Combine harvesters were out doing there stuff, making the mopst of the recent dry spell to get the harvest in before the next days of rain. It looked ok for the driver as he was in an air-conditioned cab but the support workers must have suffered a bit out in the heat, as was I.

La Chouette Belguim Restaurant in Dinton

The path climbs again as you head towards Dinton, and I crossed the Thames road at the folly, which I believe a business bought to convert into a holiday let some years ago, little progress has been made. In Dinton I read the map wrong and ended up having to double back to get to the Seven Stars pub in the middle of the village. I had a half of the bitter to accompany my Cheddar and chutney sandwich with skinny chips, which I also washed down with a pint of orange juice and soda water.
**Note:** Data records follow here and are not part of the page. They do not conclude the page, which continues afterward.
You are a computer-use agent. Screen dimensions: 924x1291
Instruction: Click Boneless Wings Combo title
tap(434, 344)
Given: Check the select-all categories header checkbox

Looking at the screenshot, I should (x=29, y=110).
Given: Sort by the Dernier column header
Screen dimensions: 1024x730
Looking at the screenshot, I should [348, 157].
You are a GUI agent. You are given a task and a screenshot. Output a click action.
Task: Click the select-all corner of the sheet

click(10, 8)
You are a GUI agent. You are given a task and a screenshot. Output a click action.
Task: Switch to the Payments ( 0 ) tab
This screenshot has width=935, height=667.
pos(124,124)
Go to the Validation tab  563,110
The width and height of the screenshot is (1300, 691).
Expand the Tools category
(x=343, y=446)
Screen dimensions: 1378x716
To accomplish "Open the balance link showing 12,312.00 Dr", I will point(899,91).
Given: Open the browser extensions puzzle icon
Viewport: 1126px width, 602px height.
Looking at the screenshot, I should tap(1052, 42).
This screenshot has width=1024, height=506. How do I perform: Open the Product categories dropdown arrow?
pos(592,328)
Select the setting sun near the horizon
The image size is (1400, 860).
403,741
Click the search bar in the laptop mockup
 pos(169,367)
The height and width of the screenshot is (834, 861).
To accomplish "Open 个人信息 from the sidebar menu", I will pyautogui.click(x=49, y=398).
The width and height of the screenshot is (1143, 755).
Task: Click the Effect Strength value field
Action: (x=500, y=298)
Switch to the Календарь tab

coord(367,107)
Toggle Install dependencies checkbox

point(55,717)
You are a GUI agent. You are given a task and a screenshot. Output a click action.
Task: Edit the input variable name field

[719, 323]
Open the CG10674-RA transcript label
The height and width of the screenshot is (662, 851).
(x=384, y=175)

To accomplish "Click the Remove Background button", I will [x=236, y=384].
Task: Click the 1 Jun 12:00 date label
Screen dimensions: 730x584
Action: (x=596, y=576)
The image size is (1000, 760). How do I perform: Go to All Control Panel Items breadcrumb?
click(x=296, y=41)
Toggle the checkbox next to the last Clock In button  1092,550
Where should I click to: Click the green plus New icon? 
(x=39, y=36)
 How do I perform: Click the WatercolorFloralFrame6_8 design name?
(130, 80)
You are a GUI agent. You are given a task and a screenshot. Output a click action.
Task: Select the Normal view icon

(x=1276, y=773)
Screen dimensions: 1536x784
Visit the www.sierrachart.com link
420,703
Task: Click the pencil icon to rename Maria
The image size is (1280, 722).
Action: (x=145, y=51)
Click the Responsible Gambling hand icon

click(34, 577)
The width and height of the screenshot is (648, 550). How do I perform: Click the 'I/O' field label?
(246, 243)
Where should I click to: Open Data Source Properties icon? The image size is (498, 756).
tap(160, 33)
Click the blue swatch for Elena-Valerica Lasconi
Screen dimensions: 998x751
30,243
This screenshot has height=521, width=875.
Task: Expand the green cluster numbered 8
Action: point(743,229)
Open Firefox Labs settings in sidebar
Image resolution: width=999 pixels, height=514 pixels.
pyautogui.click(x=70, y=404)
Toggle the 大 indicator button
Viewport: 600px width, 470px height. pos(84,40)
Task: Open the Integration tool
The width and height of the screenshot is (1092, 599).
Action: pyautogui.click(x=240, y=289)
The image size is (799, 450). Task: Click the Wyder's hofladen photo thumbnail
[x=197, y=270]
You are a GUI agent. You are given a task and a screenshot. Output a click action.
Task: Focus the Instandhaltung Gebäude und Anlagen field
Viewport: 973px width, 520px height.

As I left the pub I realised how hot it had become and the next part of the walk stated to become a bit of a chore as the heat made it a bit tedious. As I left the village I came across a Belgium restaurant called La Chouette (The Owl) that makes Dinton quite a culinary village with the pub and the Hermit. The path continues crossing fields as it passes through Ford and Kimble Wick. I was glad when I eventually took a left turn with only a few hundred yards to get back to the car. The Aylesbury loop has been completed.